Sam: Is there any kind of digitalised music you can also feel the living imprint on? Even though it's through the artifice of a computer?

Bill: Yeah, there's ways to do it. Like Kraftwork that's very human-sounding. I don't know how to do it, but -

Sam: Are you still getting into dub music? Or have you moved on from that side of experimentation?

Bill: I still listen to it but not as much as I was a year ago or something. But I still think it's an incredible sort of folk music.

Sam: A friend wants to know, why you're ripping off Smog?

Bill: I got permission.

Sam: You got permission. Ok, cool.

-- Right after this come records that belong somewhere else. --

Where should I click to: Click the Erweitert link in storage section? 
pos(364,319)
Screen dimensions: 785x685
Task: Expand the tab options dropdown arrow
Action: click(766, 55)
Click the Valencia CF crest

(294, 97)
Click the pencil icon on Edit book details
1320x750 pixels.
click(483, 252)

Are you still planning to tour after these Australian shows?

Bill: I've finished the majority of the touring for my last record and I think these shows I'm going to play are probably going to be - it's nice to have something really fancy and distinct somehow to put an end to one series of touring.

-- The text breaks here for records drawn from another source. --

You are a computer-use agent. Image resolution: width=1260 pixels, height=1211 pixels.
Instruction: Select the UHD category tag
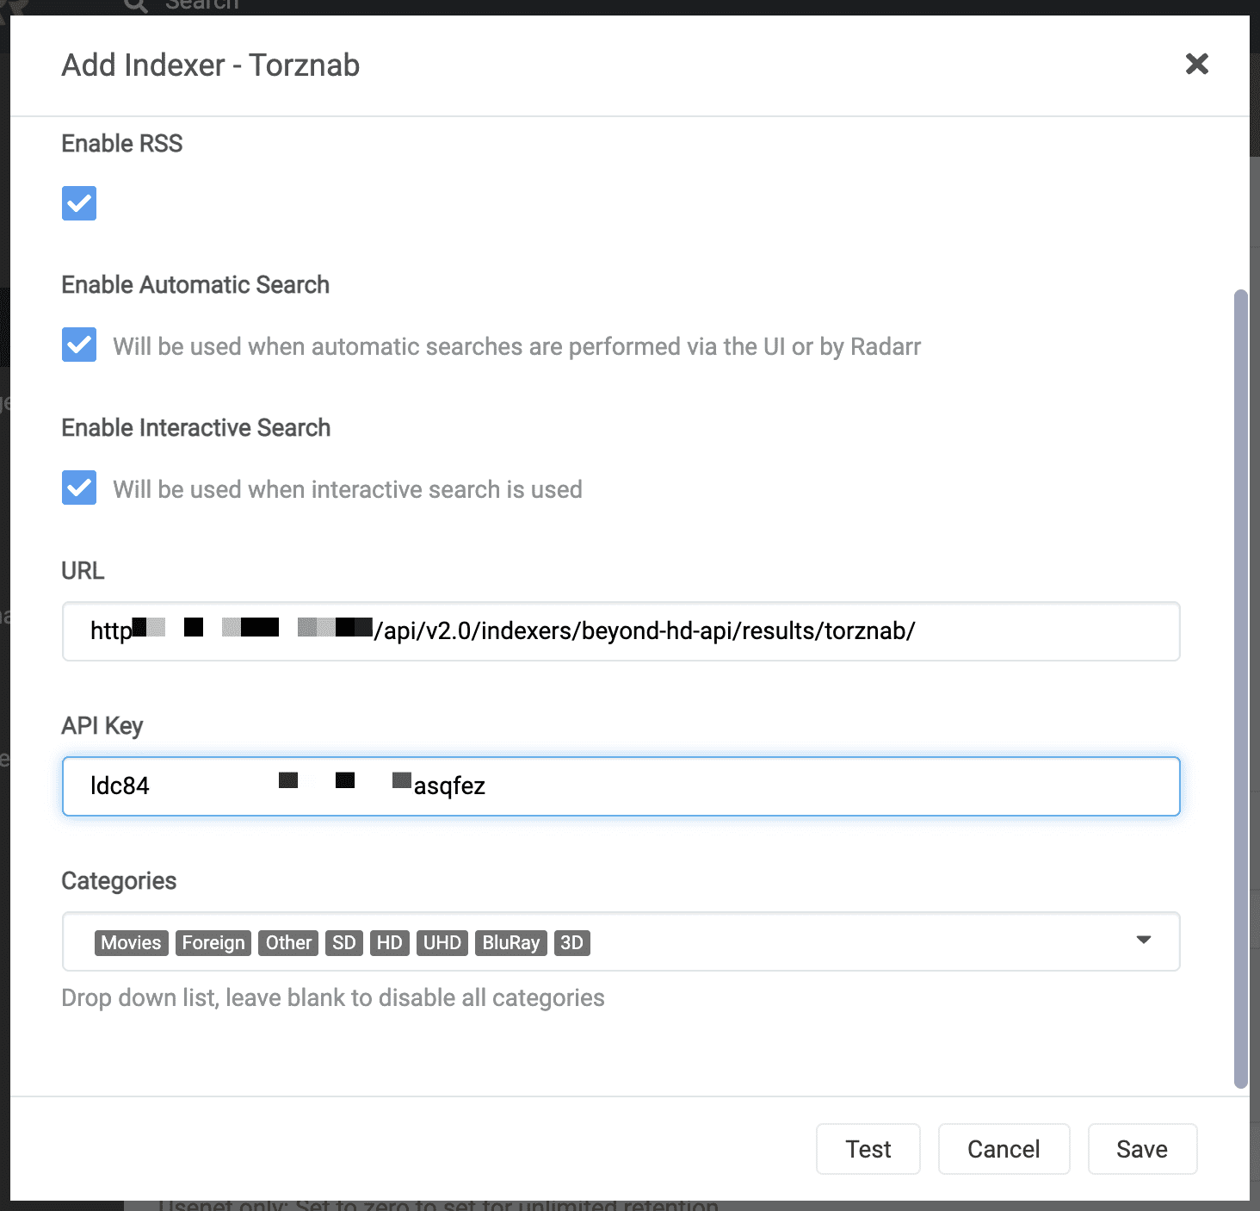click(x=442, y=943)
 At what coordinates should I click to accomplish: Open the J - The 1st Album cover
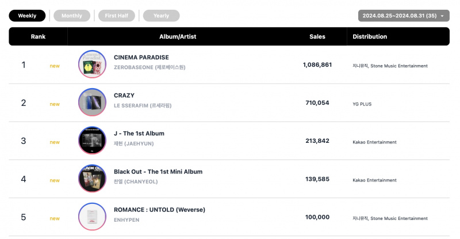tap(92, 141)
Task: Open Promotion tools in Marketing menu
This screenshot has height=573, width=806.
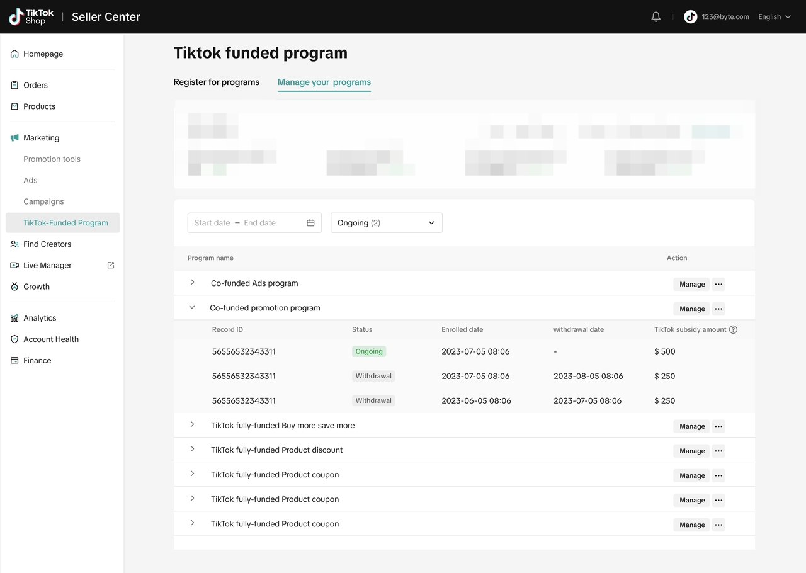Action: [x=52, y=159]
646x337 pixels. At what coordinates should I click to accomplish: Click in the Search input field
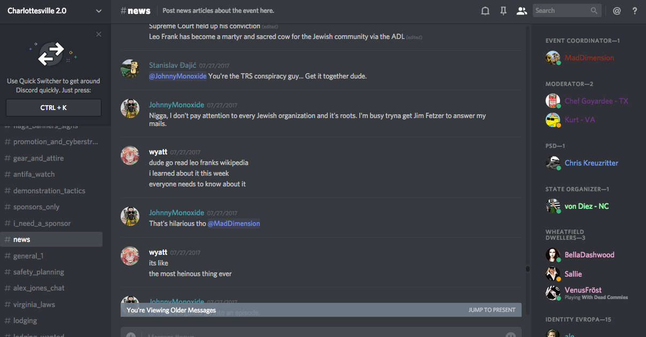point(561,11)
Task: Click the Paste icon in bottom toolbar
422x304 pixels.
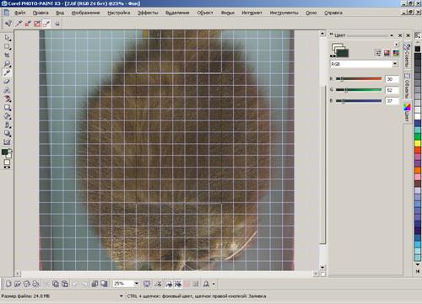Action: tap(65, 284)
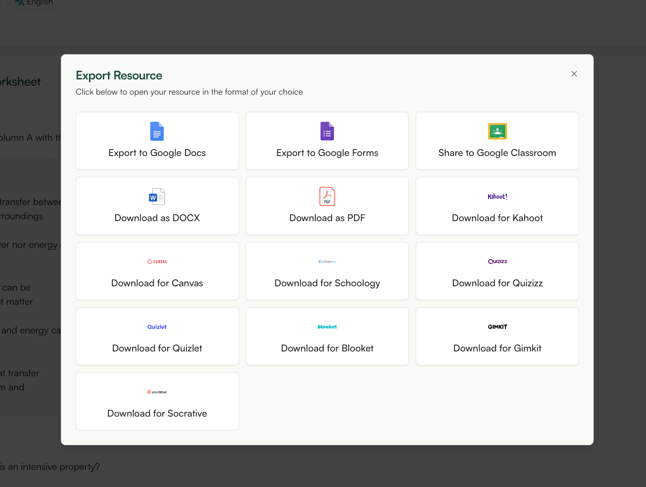646x487 pixels.
Task: Click the Canvas logo
Action: 157,262
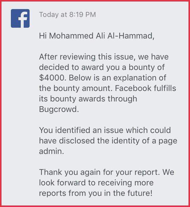Click the 'After reviewing this issue' line

[104, 57]
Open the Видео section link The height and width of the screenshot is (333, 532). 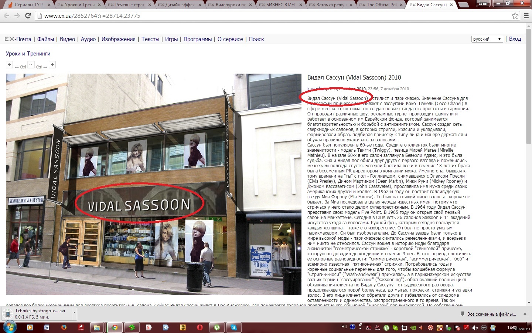pos(67,39)
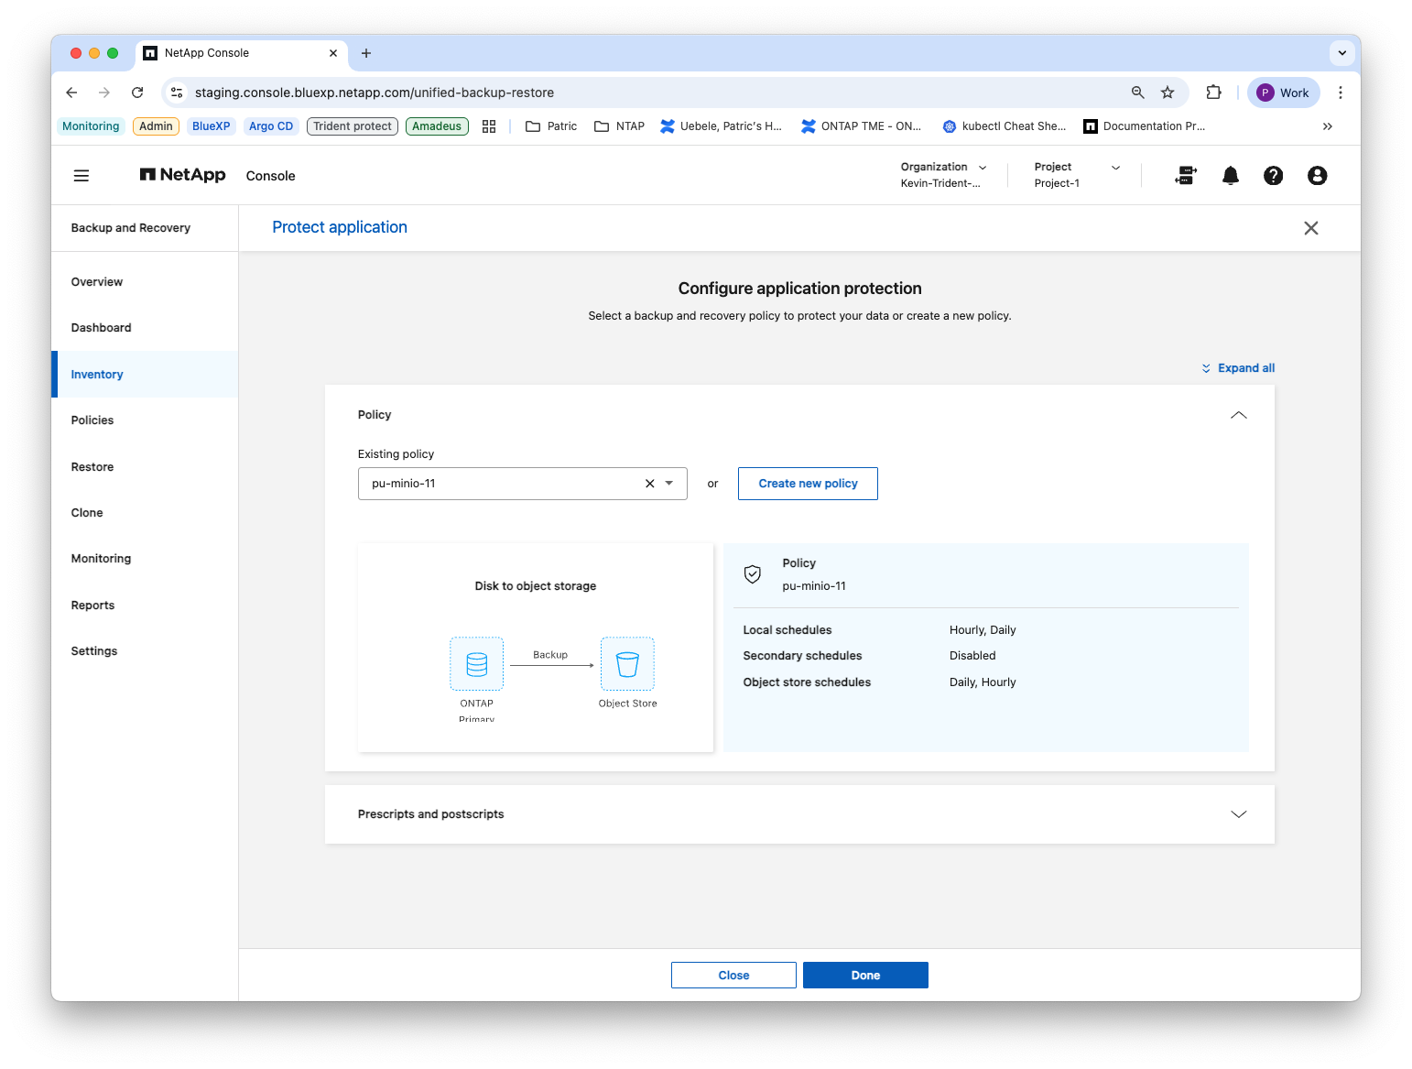Close the Protect application panel
The height and width of the screenshot is (1069, 1412).
point(1310,228)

Sam: Do you get intimidated by the idea of playing at a venue like The Opera House or Hamer Hall in Melbourne. Does the size of a venue affect the way you approach it?

Bill:: Somewhat. I think any room you play has a life of its own, and giving yourself over to that idea, whether it's a bar that holds 80 people or something like The Opera House, all rooms have their own life and they're going to take your music and do what they will with it. So you can't really plan exactly for certain rooms.

Sam: Okay. Do you get to go along to many local shows and take an interest when you can? Or are you just kind of into having downtime when you're home?

Bill:: I went to a lot of shows when I first moved here and kind of stopped doing that. I see more international traveling acts.

Sam: Okay. What's the most memorable one you've seen recently, I guess?

Bill:: Probably, I can't even think of what the last - I get to see Willy Nelson a couple times a year. He was just pretty awesome. Probably that.

Sam: Yep. Willy's good. Did it hurt?

Bill:: Did it what?

Sam: Did it hurt? A friend wanted to know.

Bill:: No.

Sam: Not falling for that. Cool. I'm pretty much out of questions. Is there anything else you want to add to what's going on here?

Bill:: I think you covered it.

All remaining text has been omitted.